DTC Report 2016: Gut Check
Last November, when many of the world's most engaged physicians convened at an interim meeting of the American Medical Association, they expected little of major consequence to transpire. Within the various reference committees, there would be talk about reimbursement-related concerns and possibly a push for a plan to spur vaccination rates. But for the most part, few delegates anticipated that anything coming out of the meeting would register on the mainstream radar much less rise to the level of policy smack-down.
And then, on November 17, the AMA issued a statement calling for a ban on direct-to-consumer advertising of prescription drugs and medical devices. Any number of physicians had expressed misgivings about DTC advertising in recent years and about the conveyance of risk information within such ads as well as their galvanizing effect on patients. But what made the pronouncement stunning was that the AMA explicitly linked DTC advertising to inflated drug costs, a link that AMA had never before formally made — indeed, one that almost nobody else had attempted to make.

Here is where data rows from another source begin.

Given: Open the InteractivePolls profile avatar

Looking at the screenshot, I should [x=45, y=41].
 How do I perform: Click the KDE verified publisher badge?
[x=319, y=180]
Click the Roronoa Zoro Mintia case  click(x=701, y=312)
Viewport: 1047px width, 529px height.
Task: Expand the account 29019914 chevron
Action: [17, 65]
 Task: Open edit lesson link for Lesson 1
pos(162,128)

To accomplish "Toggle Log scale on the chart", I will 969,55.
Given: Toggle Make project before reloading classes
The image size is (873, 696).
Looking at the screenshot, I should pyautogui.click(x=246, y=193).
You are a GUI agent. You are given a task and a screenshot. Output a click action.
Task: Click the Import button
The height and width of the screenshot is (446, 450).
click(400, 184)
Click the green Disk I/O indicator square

“Physicians cited concerns that a growing proliferation of ads is driving demand for expensive treatments despite the clinical effectiveness of less costly alternatives,” the statement read. Within it, AMA board chair-elect Dr. Patrice A. Harris was quoted as saying, “Today's vote in support of an advertising ban reflects concerns among physicians about the negative impact of commercially driven promotions and the role that marketing costs play in fueling escalating drug prices. Direct-to-consumer advertising also inflates demand for new and more expensive drugs, even when those drugs may not be appropriate.”
Reaction from pharma marketers came fast and furious, and one can guess on which side of the issue they landed.
“My initial reaction, to be quite honest, was, ‘What is this, North Korea?' There are bad actors, but a blanket ban is beyond silly. It's like, ‘You've got an ulcer on your foot, so let's cut off the leg at the knee,'” states Mike Luby, founder, president, and CEO of the BioPharma Alliance.
John Kamp, executive director of the Coalition for Healthcare Communication, remembers thinking, “Here we go again,” as does CMI/Compas SVP, media, Adam Scott Roberts: “What? They're picking on DTC? Really?”
American Association of Advertising Agencies SVP, government relations, Peter Kosmala recalls being “somewhat alarmed” upon learning of the AMA's statement; Decision Resources Group principal analyst Matt Arnold remembers it as “kind of a ‘howl' from the physician.”
More telling, however, was that an important party to the proceedings seemed to be on board with the AMA's proposal, and in a way they hadn't been during previous sessions in which changes to the organization's DTC stance were floated.
See also: A ranking of 2015's DTC Ads
“I can't actually remember a time that the AMA formally made an announcement around how the industry should be interacting with patients in that arena. I was surprised and pleased,” says Dr. Joseph S. Ross, an assistant professor of general internal medicine at the Yale University School of Medicine.
Dr. Jing Luo, a research fellow at Brigham and Women's Hospital, says, while he's not an AMA member, “I haven't seen too much in the scientific literature that links DTC advertising with higher [drug] prices, but my gestalt as an individual is that DTC is relevant to manufacturers' bottom lines.”
Nobody expects movement on the DTC front anytime soon. The current political climate in Washington might charitably be described as “less than cordial,” meaning that drafting a law that can satisfy all parties and pass constitutional muster is a near impossibility in the short term. But in the more distant future, might we look back on the AMA's disavowal of DTC as the first volley in a process that ultimately ended or scaled back pharma and device advertising in the U.S.? Or, to put it more succinctly: Could doctors undo DTC?